Vision is our primary sense, so no wonder anglers go to great lengths to use it. At some point though, we resign ourselves to the facts: fishing is often better when the flies aren’t seen by the angler — when the streamer or nymph gets deeper, and when the dry fly is small and natural enough to get lost in the surface. Visible flies, though, should never be forgotten. They’re effective as a learning tool, and they catch fish at the same time.

Let’s go through the styles.


Every fly fisher I know loves some good dry fly action. We’re attracted to the surface game because we get to see it all go down. After some time with larger and more visible patterns, we learn the unfortunate truth — that the best choice might be a tiny little fly that we’ll never see on the water.

Patterns for solving that visibility issue abound, and my dry box is filled with them. I like parachutes and hi-vis wings. Even my comparaduns are mostly tied with bleached deer hair for visibility — same with my elk hair caddis and those related styles.

When fish won’t take any of the above, I remember the advice of a seasoned fly shop owner: “Don’t get hung up on wanting to see your fly. Just set the hook on maybes.”

I do that sometimes. And I accept that I won’t see the fly much. But just as often, I use a tandem dry rig. I add a second fly as a trailer or tag dropper about 8-20 inches away. Usually, I make the first fly the visible one, but you can do it the other way too.

It’s fun, and it brings sight back into the dry fly game.

Photo by Matt Grobe


Most of my nymph fishing happens with the nymphs well out of site. To sense the take, I either feel the line through the rod, watch the sighter or follow a suspender.

Around here, I rarely encounter sight fishing opportunities. So when I go underneath with nymphs, I rely on experienced estimates about where my nymphs are.
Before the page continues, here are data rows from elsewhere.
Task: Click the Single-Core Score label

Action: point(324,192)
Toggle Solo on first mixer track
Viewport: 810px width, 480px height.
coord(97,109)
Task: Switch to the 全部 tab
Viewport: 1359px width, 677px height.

However, I regularly tie on a visible nymph and watch it drift in the current. I use Green Weenies or pink Squirmy Wormies, and they catch fish. Sometimes, I choose a visible fly just to see how the currents are flowing on the bottom. Given the right water conditions, I can peer through about three feet of depth.

Many times, the motion and the course of my nymph is much different than what I expect.
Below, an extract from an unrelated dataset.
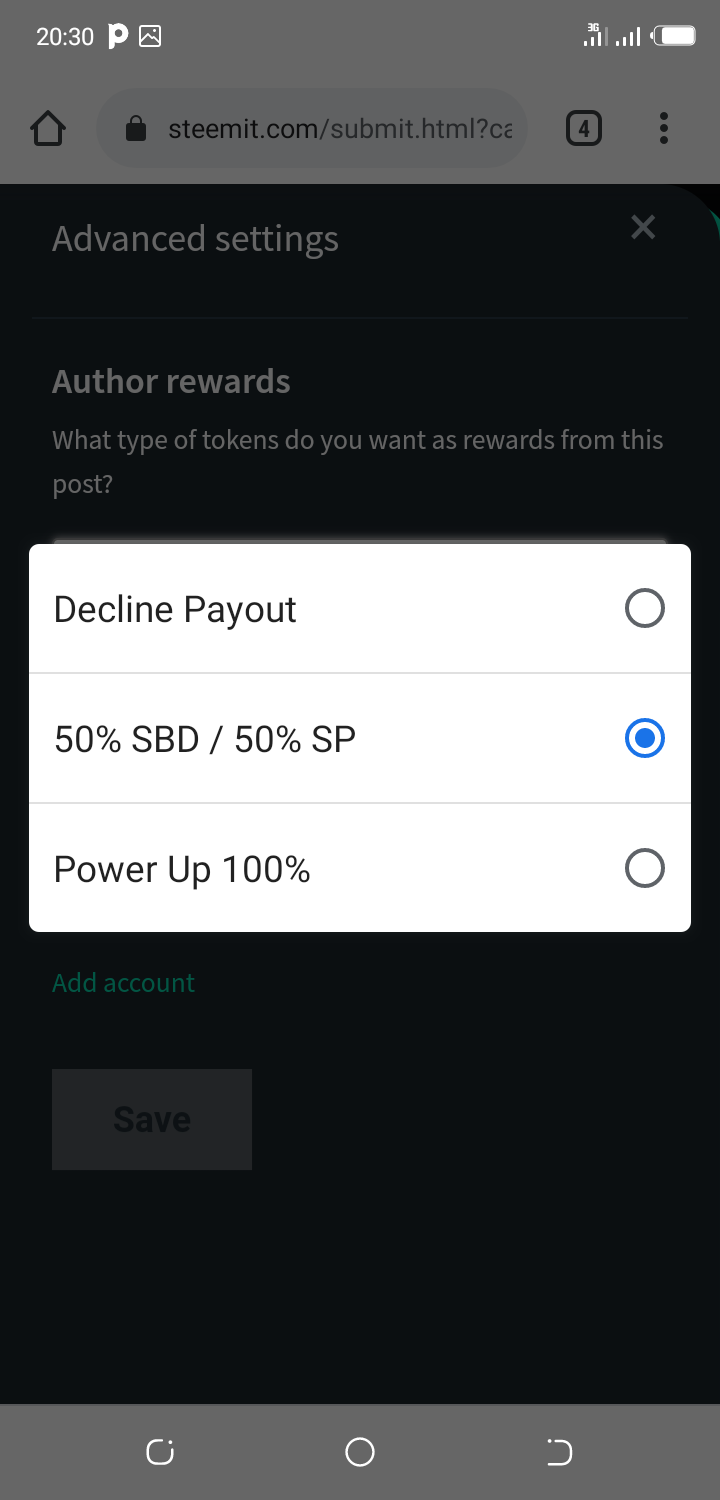Open the browser three-dot menu

(x=663, y=128)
So by watching the visible nymphs, I learn how to better read what my sighter or suspender is showing me. I learn to manipulate the line and rod for better drifts, and I learn what the surface currents may signal about the river below.

Also, just like the visible dry fly, adding a second, more natural fly paired with the visible nymph often results in a lot of hookups.


I’ve found that I catch more fish on streamers when I don’t see the fly. But I love watching a streamer. I used to strip too fast, keeping my streamer high in the water column, just so I could watch it dance in concert with my strips and jerks. Many anglers have the same habit.

Decades ago I read Joe Humphreys’ book Trout Tactics and found his tip for trailing a dark, natural streamer behind a more visible one. Problem solved. I’ve been doing it ever since. I like a white or tan upper fly, sometimes flashy, usually small, and tie it about 24-30 inches above the lower fly. I watch the upper fly in the water, but I have a very good idea about where my lower fly is and how it’s moving.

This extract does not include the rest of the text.